Un transfert de problèmes

Historiquement, l'assouplissement de la carte scolaire commence avec Alain Savary, mais Nicolas Sarkozy a été le premier à adosser cette politique au souci de plus de mixité sociale. Jusque là, il s'agissait uniquement de permettre, comme avec Gilles de Robien, aux élèves ayant une mention bien au brevet de quitter leur quartier. La carte scolaire a été transférée aux conseils généraux en 2004. Pour Choukri Ben Ayed, il s'agit plutôt d' "un transfert de problèmes", les Départements ne gèrent ni les affectations, ni les dérogations, les services de l'Education nationale ne leur transmettent pas les données qui leur permettraient d'agir, refusent parfois de siéger dans les commissions mises en place, les parents et les maires s'insurgent s'ils touchent à la sectorisation, l'Etat se garde bien d'arbitrer les conflits... Les situations sont "ubuesques".

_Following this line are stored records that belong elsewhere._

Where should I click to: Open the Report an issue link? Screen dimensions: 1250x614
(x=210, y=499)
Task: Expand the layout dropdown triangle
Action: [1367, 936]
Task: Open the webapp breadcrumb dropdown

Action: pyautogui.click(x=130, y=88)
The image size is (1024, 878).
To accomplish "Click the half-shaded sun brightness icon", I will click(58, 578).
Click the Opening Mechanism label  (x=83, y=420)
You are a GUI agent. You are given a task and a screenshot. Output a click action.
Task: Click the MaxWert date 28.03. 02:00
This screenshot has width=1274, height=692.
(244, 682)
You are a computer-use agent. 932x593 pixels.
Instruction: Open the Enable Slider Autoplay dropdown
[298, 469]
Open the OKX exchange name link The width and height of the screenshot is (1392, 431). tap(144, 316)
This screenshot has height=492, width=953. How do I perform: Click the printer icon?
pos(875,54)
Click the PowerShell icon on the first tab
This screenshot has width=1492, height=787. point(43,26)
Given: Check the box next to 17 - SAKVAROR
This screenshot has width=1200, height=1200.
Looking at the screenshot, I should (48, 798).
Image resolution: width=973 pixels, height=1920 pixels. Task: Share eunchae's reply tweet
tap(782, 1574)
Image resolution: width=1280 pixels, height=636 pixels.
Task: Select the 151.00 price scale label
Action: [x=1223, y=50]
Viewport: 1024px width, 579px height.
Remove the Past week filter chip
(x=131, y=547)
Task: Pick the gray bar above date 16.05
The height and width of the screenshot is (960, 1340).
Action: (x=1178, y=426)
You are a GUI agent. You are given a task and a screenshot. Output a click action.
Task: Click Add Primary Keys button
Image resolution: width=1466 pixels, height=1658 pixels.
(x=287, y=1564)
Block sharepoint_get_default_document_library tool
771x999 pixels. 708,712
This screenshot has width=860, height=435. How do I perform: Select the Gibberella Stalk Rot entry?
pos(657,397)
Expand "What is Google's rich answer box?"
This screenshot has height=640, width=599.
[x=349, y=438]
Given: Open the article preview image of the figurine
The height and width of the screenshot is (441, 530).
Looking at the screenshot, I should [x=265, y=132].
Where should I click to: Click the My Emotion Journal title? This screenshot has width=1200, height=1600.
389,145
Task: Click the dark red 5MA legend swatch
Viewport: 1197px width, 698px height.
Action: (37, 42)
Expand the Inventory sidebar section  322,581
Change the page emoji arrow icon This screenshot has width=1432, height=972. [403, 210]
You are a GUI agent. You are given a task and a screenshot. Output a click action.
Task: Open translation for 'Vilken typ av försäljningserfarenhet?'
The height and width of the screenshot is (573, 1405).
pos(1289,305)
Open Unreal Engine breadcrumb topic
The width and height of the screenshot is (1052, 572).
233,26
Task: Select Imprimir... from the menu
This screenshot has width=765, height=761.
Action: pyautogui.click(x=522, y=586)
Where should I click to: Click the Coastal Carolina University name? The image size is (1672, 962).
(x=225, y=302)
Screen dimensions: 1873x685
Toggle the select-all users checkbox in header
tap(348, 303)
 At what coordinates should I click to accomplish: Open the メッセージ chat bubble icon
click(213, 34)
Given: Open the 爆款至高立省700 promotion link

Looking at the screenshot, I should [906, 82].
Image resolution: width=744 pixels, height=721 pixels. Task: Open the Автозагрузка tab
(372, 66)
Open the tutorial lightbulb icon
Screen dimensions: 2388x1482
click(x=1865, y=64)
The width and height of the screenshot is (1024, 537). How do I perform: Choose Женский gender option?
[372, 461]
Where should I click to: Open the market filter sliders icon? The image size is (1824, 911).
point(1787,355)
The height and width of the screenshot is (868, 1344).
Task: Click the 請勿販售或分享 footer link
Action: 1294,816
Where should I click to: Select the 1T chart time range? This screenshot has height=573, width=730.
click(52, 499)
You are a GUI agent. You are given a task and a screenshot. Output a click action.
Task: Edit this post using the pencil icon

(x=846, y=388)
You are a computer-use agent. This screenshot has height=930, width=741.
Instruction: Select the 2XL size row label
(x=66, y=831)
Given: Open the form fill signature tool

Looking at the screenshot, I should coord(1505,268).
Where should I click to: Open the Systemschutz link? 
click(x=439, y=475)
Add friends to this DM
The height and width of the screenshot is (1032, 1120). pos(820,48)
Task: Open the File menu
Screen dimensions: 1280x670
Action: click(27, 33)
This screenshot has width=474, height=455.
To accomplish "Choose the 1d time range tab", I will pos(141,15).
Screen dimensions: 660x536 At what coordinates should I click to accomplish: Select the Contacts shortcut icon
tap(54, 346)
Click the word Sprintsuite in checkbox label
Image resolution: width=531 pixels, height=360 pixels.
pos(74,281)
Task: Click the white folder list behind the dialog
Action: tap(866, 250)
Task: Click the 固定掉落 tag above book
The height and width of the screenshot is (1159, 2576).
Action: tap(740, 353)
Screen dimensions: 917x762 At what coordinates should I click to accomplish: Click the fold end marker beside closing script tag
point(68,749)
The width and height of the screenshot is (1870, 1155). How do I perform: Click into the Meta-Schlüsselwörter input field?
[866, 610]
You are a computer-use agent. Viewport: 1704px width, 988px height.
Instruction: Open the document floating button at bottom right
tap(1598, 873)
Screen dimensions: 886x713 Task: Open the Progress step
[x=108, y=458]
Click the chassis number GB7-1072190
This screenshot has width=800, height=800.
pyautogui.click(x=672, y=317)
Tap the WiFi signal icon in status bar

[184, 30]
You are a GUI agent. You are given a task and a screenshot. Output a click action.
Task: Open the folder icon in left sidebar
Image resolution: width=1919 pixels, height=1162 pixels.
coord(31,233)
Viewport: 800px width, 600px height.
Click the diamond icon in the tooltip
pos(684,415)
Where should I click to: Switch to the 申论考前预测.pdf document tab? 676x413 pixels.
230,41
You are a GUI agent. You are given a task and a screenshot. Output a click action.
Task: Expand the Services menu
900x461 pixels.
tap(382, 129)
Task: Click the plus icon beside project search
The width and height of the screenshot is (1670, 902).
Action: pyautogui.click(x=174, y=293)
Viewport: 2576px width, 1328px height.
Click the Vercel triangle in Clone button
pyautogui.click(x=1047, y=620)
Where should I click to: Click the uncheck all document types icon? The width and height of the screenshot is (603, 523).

Que penser de la nouvelle définition des secteurs, qui regrouperaient plusieurs collèges ? "On pourrait penser que c'est une bonne idée", répond à ToutEduc Choukri Ben Ayed. Sur des zones géographiques plus larges, la base serait plus mixte. Mais il ajoute aussitôt qu'il n'existe aucune carte des secteurs de recrutement des collèges, aucun outil de pilotage. "Je pense qu'en fait l'Etat a abandonné la sectorisation. Nous assistons, à des soubresauts. La généralisation d'AFFELNET (affectation des élèves par le net) en témoigne, selon lui. Ce logiciel est fondé sur une théorie économique d'appariement de l'offre et de la demande. Est-ce le collège qui choisit ses élèves ou les élèves qui choisissent le collège ? Ce sont deux modèles, deux formes du marché scolaire que cette procédure informatisée tente de concilier, mais qui entérine la disparition de la sectorisation.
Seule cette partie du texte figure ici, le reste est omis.